| Paper ID | SPE-40.4 |
| Paper Title |
EMFORMER: EFFICIENT MEMORY TRANSFORMER BASED ACOUSTIC MODEL FOR LOW LATENCY STREAMING SPEECH RECOGNITION |
| Authors |
Yangyang Shi, Yongqiang Wang, Chunyang Wu, Ching-Feng Yeh, Julian Chan, Frank Zhang, Duc Le, Mike Seltzer, Facebook AI, United States |
| Session | SPE-40: Speech Recognition 14: Acoustic Modeling 2 |
| Location | Gather.Town |
| Session Time: | Thursday, 10 June, 15:30 - 16:15 |
| Presentation Time: | Thursday, 10 June, 15:30 - 16:15 |
| Presentation |
Poster
|
| Topic |
Speech Processing: [SPE-RECO] Acoustic Modeling for Automatic Speech Recognition |
| IEEE Xplore Open Preview |
Click here to view in IEEE Xplore |
| Virtual Presentation |
Click here to watch in the Virtual Conference |
| Abstract |
This paper proposes an efficient memory transformer Emformer for low latency streaming speech recognition. In Emformer, the long-range history context is distilled into an augmented memory bank to reduce self-attention’s computation complexity. A cache mechanism saves the computation for the key and value in self-attention for the left context.
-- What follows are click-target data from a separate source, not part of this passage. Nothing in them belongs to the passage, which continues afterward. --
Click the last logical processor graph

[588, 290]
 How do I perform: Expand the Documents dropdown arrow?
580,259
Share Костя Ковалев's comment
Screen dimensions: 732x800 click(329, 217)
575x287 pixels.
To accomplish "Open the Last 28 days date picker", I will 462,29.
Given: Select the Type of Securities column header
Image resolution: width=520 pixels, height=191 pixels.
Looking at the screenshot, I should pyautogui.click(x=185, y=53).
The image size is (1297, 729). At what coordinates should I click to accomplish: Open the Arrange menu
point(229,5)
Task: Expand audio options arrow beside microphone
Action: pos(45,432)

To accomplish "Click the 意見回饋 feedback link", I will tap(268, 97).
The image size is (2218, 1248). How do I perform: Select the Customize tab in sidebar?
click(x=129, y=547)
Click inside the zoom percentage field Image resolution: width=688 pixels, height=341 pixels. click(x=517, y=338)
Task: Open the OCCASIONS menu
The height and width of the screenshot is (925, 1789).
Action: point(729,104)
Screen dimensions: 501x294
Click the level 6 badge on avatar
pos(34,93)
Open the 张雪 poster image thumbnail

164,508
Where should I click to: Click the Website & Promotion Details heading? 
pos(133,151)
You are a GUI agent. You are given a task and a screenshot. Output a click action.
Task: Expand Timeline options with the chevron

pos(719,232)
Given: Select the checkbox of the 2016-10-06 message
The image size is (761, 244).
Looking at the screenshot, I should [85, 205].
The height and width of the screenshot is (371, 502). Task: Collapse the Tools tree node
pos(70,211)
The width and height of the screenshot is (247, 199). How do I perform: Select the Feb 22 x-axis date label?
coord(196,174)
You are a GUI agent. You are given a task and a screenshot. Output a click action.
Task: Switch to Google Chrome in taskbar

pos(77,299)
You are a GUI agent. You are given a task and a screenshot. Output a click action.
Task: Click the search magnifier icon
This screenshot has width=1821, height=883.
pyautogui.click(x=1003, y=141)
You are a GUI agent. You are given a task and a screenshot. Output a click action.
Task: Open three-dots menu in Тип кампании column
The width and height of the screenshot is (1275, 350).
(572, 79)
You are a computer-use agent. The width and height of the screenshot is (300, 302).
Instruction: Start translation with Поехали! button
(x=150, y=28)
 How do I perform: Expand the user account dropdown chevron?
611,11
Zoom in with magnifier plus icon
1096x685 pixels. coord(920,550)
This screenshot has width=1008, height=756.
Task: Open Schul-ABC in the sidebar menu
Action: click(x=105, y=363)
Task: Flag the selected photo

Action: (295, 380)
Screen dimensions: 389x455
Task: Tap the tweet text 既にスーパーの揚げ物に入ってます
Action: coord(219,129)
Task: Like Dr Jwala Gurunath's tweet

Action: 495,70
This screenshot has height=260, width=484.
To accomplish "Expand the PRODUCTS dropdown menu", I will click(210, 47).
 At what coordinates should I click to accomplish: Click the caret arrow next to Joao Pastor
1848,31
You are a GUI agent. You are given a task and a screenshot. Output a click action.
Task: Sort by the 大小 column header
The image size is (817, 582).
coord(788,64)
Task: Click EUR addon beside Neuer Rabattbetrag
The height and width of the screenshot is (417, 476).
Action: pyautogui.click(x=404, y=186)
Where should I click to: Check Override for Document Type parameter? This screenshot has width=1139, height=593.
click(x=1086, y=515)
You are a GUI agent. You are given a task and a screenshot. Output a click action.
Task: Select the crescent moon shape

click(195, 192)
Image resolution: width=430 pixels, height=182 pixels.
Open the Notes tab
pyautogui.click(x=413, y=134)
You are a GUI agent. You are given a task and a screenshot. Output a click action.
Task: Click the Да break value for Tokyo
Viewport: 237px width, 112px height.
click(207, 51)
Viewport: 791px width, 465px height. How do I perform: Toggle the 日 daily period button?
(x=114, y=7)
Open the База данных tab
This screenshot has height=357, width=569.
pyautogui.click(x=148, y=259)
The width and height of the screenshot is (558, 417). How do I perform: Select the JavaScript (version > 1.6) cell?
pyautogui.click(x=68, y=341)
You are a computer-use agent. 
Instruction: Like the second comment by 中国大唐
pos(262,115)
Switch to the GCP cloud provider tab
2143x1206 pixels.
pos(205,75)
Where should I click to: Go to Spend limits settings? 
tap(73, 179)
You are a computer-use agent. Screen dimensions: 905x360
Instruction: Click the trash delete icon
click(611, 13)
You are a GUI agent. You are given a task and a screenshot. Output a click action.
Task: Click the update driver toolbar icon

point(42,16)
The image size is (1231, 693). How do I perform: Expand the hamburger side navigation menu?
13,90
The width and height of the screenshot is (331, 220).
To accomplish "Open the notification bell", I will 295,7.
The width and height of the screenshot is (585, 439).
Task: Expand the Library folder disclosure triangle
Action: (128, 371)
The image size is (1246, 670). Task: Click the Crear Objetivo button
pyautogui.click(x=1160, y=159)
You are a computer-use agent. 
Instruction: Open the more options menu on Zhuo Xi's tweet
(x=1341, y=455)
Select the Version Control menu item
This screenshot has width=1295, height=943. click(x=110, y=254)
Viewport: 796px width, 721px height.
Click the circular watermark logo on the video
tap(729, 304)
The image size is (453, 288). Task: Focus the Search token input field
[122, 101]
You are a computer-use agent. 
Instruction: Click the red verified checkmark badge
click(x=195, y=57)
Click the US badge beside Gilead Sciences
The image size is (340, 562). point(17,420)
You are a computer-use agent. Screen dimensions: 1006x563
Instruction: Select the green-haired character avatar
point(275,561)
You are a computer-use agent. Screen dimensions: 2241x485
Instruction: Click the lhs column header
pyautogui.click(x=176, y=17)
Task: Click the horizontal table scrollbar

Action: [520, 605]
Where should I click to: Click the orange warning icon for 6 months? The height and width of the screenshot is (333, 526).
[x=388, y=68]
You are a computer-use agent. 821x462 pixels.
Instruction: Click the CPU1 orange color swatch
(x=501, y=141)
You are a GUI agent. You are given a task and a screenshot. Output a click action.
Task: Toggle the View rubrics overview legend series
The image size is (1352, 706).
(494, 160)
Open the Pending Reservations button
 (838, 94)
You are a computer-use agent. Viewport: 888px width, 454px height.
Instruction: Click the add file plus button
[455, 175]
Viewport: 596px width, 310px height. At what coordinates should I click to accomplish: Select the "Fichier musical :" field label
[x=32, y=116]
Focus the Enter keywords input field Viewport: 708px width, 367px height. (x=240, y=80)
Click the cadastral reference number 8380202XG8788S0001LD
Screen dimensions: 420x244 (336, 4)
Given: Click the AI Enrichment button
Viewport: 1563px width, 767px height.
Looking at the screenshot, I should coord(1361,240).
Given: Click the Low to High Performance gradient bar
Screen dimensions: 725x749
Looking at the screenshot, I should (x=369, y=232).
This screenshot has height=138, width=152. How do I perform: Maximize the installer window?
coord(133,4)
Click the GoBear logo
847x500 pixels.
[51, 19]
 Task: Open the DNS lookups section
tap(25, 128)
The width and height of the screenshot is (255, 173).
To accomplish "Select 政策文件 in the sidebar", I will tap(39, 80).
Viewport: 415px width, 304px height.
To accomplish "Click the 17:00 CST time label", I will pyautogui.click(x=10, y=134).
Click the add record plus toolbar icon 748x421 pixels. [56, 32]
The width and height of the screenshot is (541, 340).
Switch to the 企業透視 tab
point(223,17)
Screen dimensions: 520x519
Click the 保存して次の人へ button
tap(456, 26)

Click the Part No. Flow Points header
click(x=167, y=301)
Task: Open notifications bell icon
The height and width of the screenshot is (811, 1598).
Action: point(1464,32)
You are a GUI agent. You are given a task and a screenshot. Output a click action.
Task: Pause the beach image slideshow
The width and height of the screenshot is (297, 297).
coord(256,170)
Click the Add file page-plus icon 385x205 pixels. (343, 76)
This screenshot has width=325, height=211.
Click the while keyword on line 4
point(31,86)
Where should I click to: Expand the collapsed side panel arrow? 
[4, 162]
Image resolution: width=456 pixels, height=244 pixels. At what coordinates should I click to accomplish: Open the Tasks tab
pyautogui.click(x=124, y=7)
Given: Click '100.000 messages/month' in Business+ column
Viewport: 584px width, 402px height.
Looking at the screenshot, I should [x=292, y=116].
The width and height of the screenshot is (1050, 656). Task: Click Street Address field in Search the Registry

Emformer applies a parallelized block processing in training to support low latency models. We carry out experiments on benchmark LibriSpeech data. Under average latency of 960 ms, Emformer gets WER 2.50 % on test-clean and 5.62% on test-other.Comparing with a strong baseline augmented memory transformer(AM-TRF), Emformer gets 4.6 folds training speedup and 18% relative real-time factor (RTF) reduction in decoding with relative WER reduction 17% on test-clean and 9% on test-other. For a low latency scenario with an average latency of 80 ms, Emformer achieves WER 3.01% on test-clean and 7.09% on test-other. Comparing with the LSTM baseline with the same latency and model size, Emformer gets relative WER reduction 9% and 16% on test-clean and test-other, respectively. |